I do this too!!!  Maybe that's why I never get anyone with a @jtac
address, either that or it could be my company's contract.

-----Original Message-----
From: juniper-nsp-bounces at puck.nether.net
[mailto:juniper-nsp-bounces at puck.nether.net] On Behalf Of David Ball
Sent: Wednesday, July 09, 2008 7:25 PM
To: Richard A Steenbergen
Cc: Eric Van Tol; juniper-nsp at puck.nether.net; matthew zeier
Subject: Re: [j-nsp] Juniper support vs.
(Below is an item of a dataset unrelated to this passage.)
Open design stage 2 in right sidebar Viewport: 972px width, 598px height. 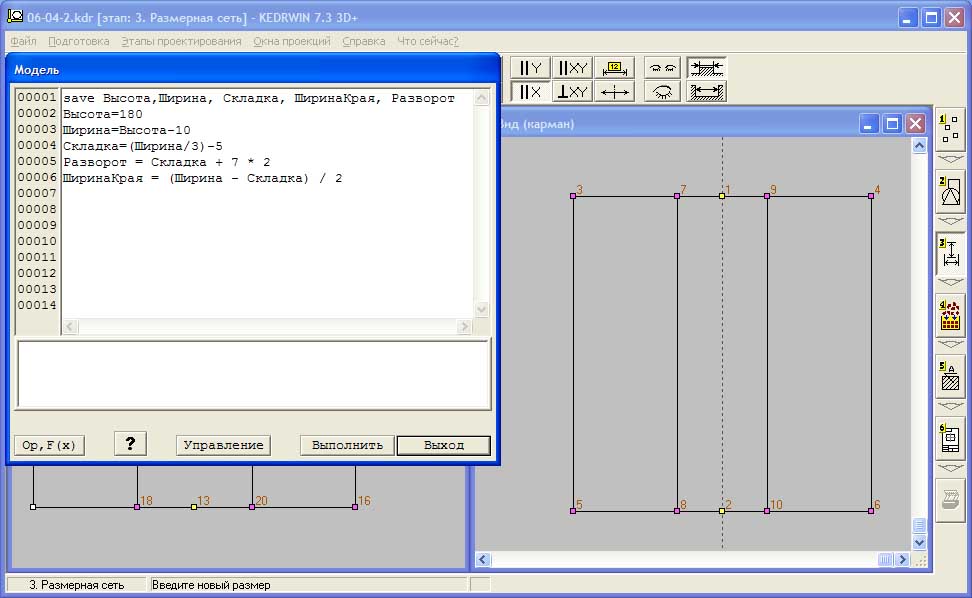[949, 191]
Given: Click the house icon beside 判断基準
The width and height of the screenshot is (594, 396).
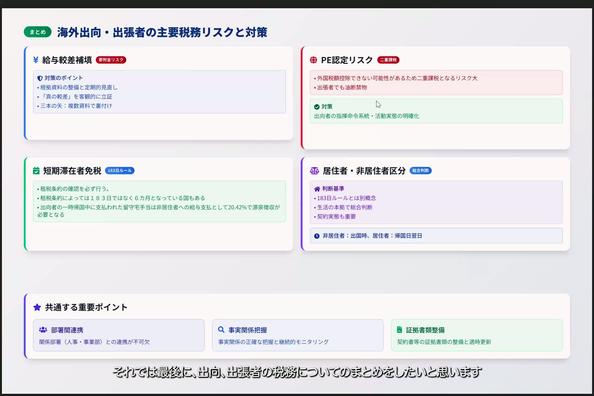Looking at the screenshot, I should (x=317, y=189).
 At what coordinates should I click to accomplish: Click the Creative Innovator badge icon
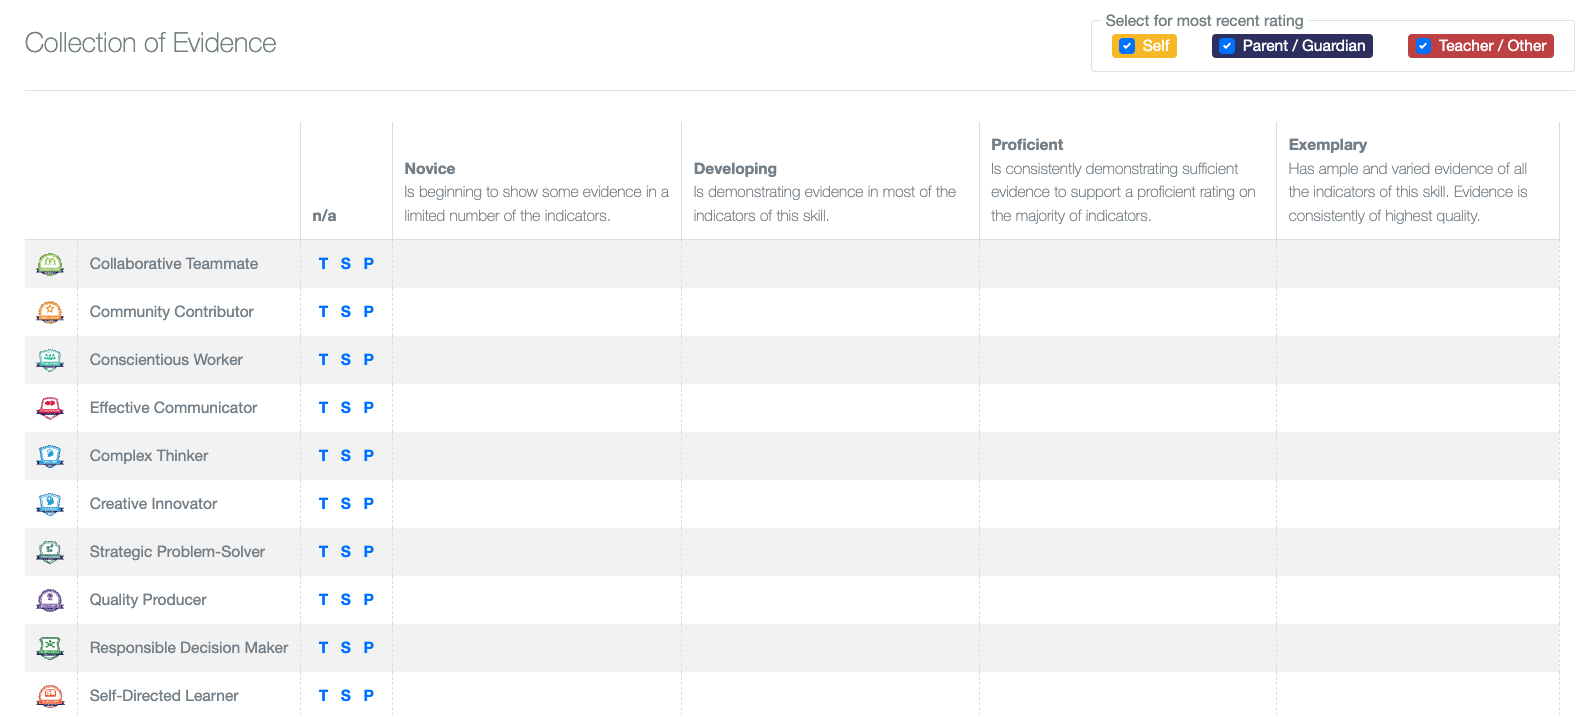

Cisco TAC - experiences?

  Another thing which I (and surely most of you) try to do is inundate
them with data when opening a case right at the get-go, in hopes of
avoiding the mundane questions Richard alluded to.  Not just a 'req sup
info', but attach any core files (/var/crash I think), many of the log
files found in /var/log/ (not just 'messages'), the 'traceoptions'
log for the problem/protocol/interface you're working on, a network
diagram, and a rediculously detailed explanation of precisely what
you're seeing, what else you've tried during troubleshooting, and what
those results were.  It will take much longer to open the ticket, but in
my experience it shaves days off the resolution time.  I've even had a
JTAC person reply with 'wow, thanks for all the great information when
opening the ticket...I'm escalating to ATAC now' when they realized the
issue was clearly out of their comfort zone.

David


2008/7/9 Richard A Steenbergen <ras at e-gerbil.net>:
> On Wed, Jul 09, 2008 at 10:56:22AM -0600, David Ball wrote:
>>   I agree with Stefan on the knowledge of the initial ticket
handlers.
>>  I've had great support for the most part, but far too often the 
>> ticket (and attachments) aren't read thoroughly, and as such I need 
>> to explain myself several times.  Once that's done though, things 
>> seem to go pretty well, especially if the ticket is escalated (which 
>> happens a lot).
>
> There are two JTAC groups, regular JTAC and advanced JTAC. You can 
> tell "regular" JTAC (which seems to really be "outsourced JTAC") by 
> their e-mail addresses, which are always @jtac.juniper.net, vs 
> advanced JTAC which has regular @juniper.net e-mails.
>
> In my experience, regular JTAC is poorly trained, not particularly 
> familiar with Juniper products, has extremely poor reading 
> comprehension (exactly as you described, I end up repeating myself or 
> explaining things that have already been explained several times), and

> generally returns wrong answers about 90% of the time. Of course, I 
> don't open cases that they have any hope of figurig out, so my 
> experience is probably somewhat biased.
>
> I'm sure they serve some useful function (like blocking RTFM 
> questions), but the real issue with regular JTAC isn't when they don't

> know an answer, it's when they don't KNOW they don't know an answer. 
> If you don't insist on an escalation, they will HAPPILY sit on a case 
> for months, popping up only often enough to ask completely irrelevent 
> question which make the customer do a lot of legwork, returning 
> completely wrong answers, and not escalating the case even when it is 
> absurdly clear that it is beyond their experience and abilities. Once 
> you get to advanced JTAC they have some excellent people who really 
> know their stuff (and some less experienced people too), but having to

> go through regular JTAC adds days or weeks of frustrations for anyone
who is a experienced network operator.
>
> I'm not sure if this is actually the case, but it seems to me that 
> regular JTAC's performance metrics are based entirely on statistics 
> like "how long did the case sit before they answered it and reset the 
> ticket state to waiting for customer", rather than how helpful they 
> were in resolving the problem correctly. They will respond to a case 
> in seconds, but only to ask a completely irrelevent question which 
> takes hours to gather the data and answer. As soon as you're done 
> answering that question, they'll come up with a completely incorrect 
> answer and if that does't make you go away they'll ask another 
> irrelevent question. Anything to keep that ticket state set to 
> "waiting for customer response", and to not escalate unless the
customer asks.
>
> One other thing that I find interesting, I have NEVER received a JTAC 
> survey for a case that had to be escalated (which is 99% of my cases).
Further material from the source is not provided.